Scleredema diabeticorum is a rare complication of diabetes, characterized by diffuse induration of the skin over the neck, shoulders, and upper trunk and arms, progressively leading to limited upper body motility and impaired respiratory function (1). Etiology is unknown, and histopathological findings include thickened dermis with abundant mucin deposition among large collagen bundles. No treatment is currently available.

We report a case of scleredema diabeticorum treated with frequency-modulated electromagnetic neural stimulation (FREMS), a transcutaneous electrotherapy that proved effective and safe in the treatment of symptomatic diabetic neuropathy (2). Putative mechanisms of FREMS include enhancement of microvascular blood flow (3) and vasomotor activity mediated by smooth cells (4) and release of vascular endothelial growth factor.

In April 2012, a 55-year-old man with type 1 diabetes since age 11 presented complaining of a progressive thickening and hardening of his skin, deterioration in daily life activities (Barthel Index of Activities of Daily Living 10/20), and malaise. The patient had a history of poor glucose control (HbA1c 9.3% [78 mmol/mol]), laser-treated proliferative retinopathy, and ischemic heart disease. Physical examination showed a thick and hard skin over neck, shoulders, trunk, and limbs, with impairment of trunk twisting and bending, deep breathing, and limb mobility. An ultrasound showed a widespread and uniform thickening of the dermis, with an average skin thickness of 7 mm on the back of the torso (normal 1–2 mm) estimated by CT scan. A skin biopsy from the abdominal wall showed an expanded reticular dermis with abundant mucin deposition among thickened collagen bundles (Fig. 1). Scleroderma and paraneoplastic syndromes were ruled out, and scleredema diabeticorum was diagnosed. Between April 2012 and June 2013, the patient was treated with five series of FREMS (10–15 sessions) at 3-month intervals. The thickness and hardness of the skin started improving after two series of FREMS (i.e., after 6 months), with a progressive normalization of cutaneous softness and mobility of the trunk and limbs and improvement of daily life activities (Barthel Index 17/20) over the following year. The patient progressively recovered the perception of breathing normally.

Figure 1

Histopathology of scleredema diabeticorum. A: Skin biopsy of a normal individual (hematoxylin-eosin stain, original magnification ×50) is shown. B and C: Skin biopsy of the patient before FREMS treatment is shown. The dermis is markedly thickened with an increased number of fibroblasts and fibrosis (B) (hematoxylin-eosin stain, original magnification ×50), and mucin deposits in the dermis (emphasized in blue) are also increased (C) (colloidal iron stain, original magnification ×100).

Figure 1

Histopathology of scleredema diabeticorum. A: Skin biopsy of a normal individual (hematoxylin-eosin stain, original magnification ×50) is shown. B and C: Skin biopsy of the patient before FREMS treatment is shown. The dermis is markedly thickened with an increased number of fibroblasts and fibrosis (B) (hematoxylin-eosin stain, original magnification ×50), and mucin deposits in the dermis (emphasized in blue) are also increased (C) (colloidal iron stain, original magnification ×100).

Close modal

In contrast with this notable clinical improvement, ultrasound, CT scans (June 2013 and 2014), and a skin biopsy (February 2013) showed no changes in either skin thickness or histopathology. Normal skin softness and mobility of the trunk and limbs have been sustained for over 1 year after the last FREMS series.

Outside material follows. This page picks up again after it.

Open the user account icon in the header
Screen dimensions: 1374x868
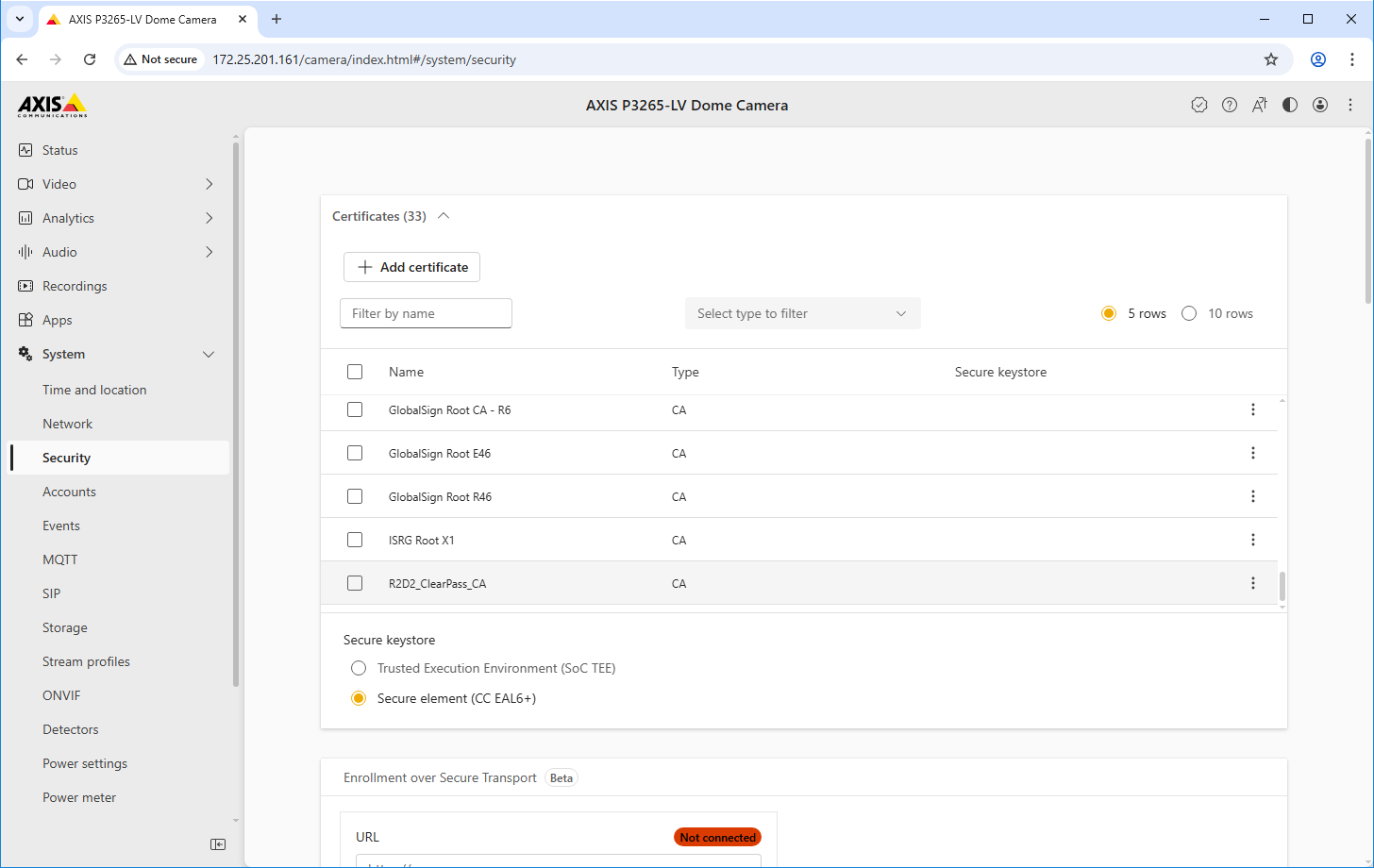(1319, 105)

We offered FREMS treatment to our patient with scleredema diabeticorum because of its established efficacy in diabetic neuropathy, ease to perform, and overall safety and the lack of alternative options. The mechanism of action of FREMS remains to be clarified, as is the case for many of the new and largely unexplored medical treatments based on electrical impulses (5). In our patient, we were unable to objectively measure changes in skin thickness or histopathology, although we observed an impressive and sustained clinical improvement as measured by the Barthel Index. Therefore, we suggest that FREMS may be considered to improve the clinical symptoms of scleredema diabeticorum, a rare and otherwise untreatable complication of diabetes.

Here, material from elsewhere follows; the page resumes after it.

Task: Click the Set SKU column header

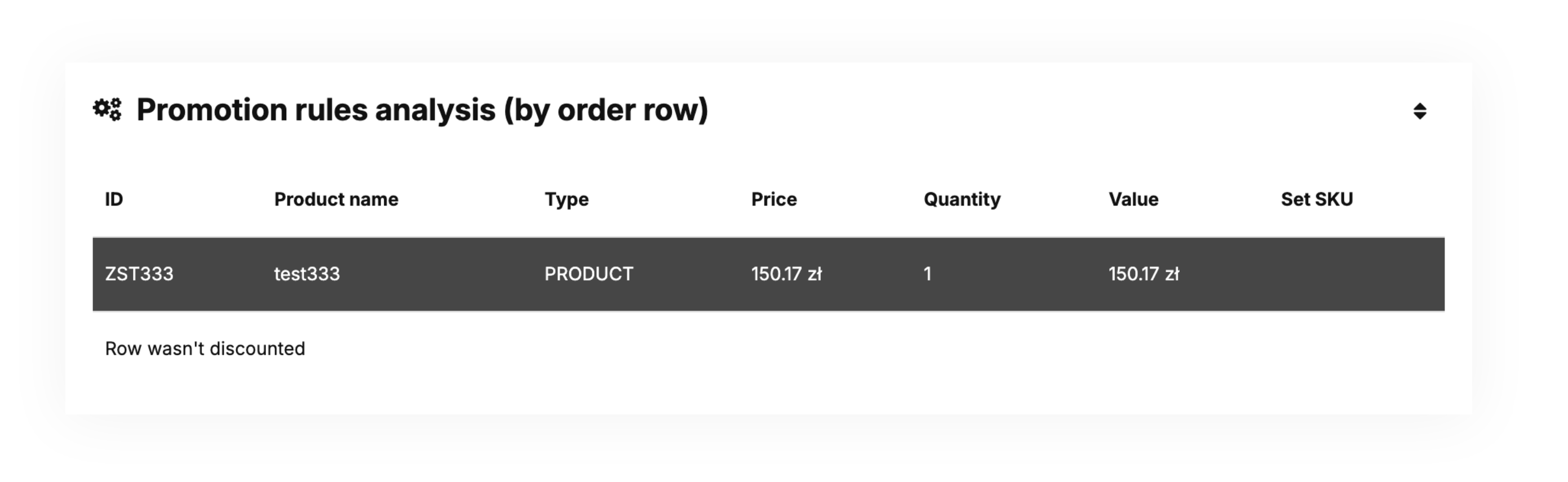Action: point(1317,199)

Duality of Interest. M.S. received a consulting fee from Lorenz Lifetech, manufacturer of the device delivering the FREMS electrotherapy. E.B. received lecture fees from Lorenz Lifetech. No other potential conflicts of interest relevant to this article were reported.

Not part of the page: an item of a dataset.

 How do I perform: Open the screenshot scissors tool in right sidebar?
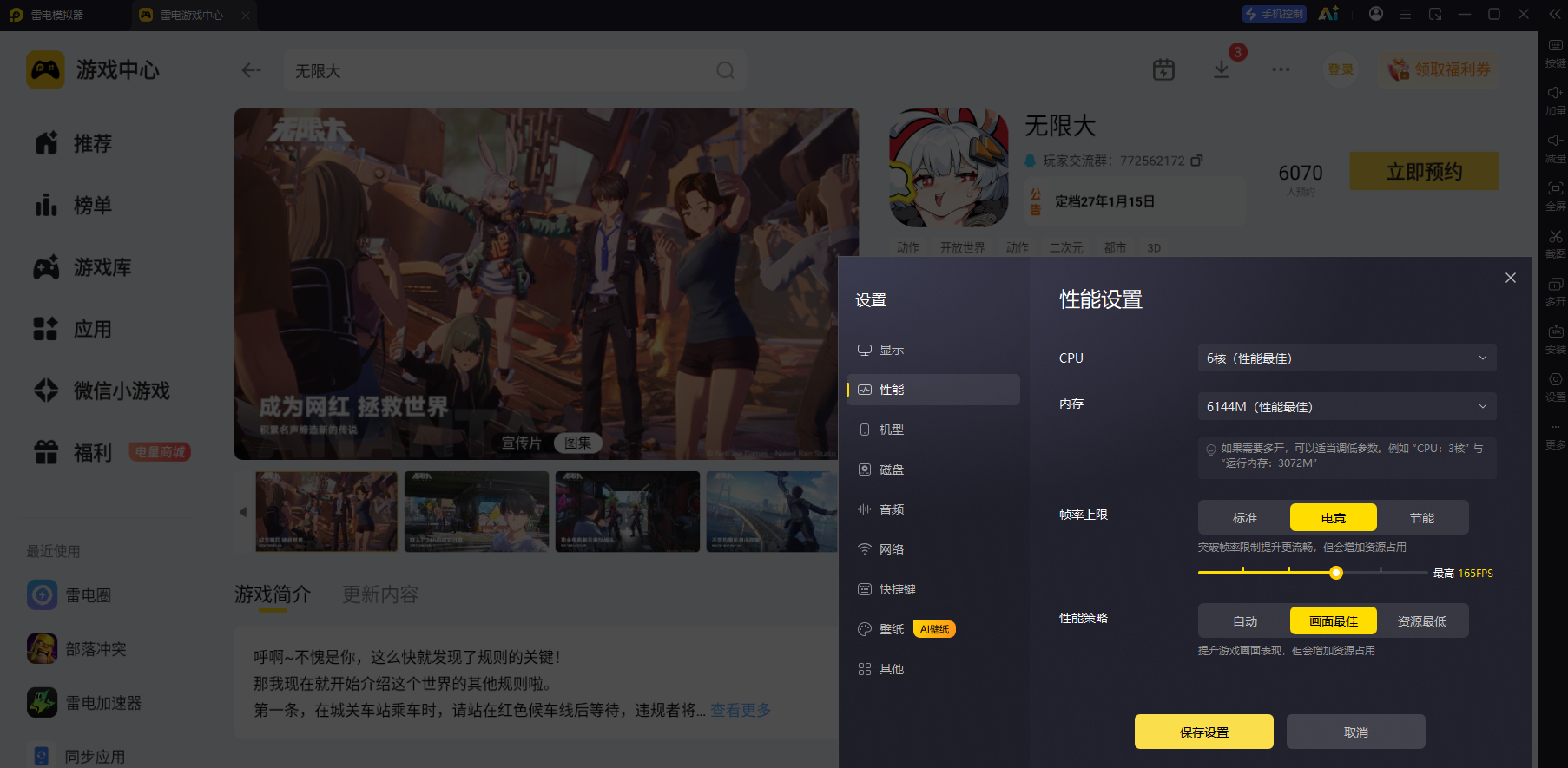pos(1555,236)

Author Contributions. A.G., A.P., and G.D.T. performed the FREMS treatment sessions and contributed to results analyses. N.R. performed the histopathology investigations. R.N. performed imaging investigations and interpretation. A.G. and M.S. contributed to the preparation of the manuscript and critically reviewed the manuscript. G.G. provided clinical surveillance and responsibility over the entire period of treatment. E.B. conceived the study, took responsibility for the clinical treatment, and wrote the manuscript. E.B. is the guarantor of this work and, as such, had full access to all the data in the study and takes responsibility for the integrity of the data and the accuracy of the data analysis.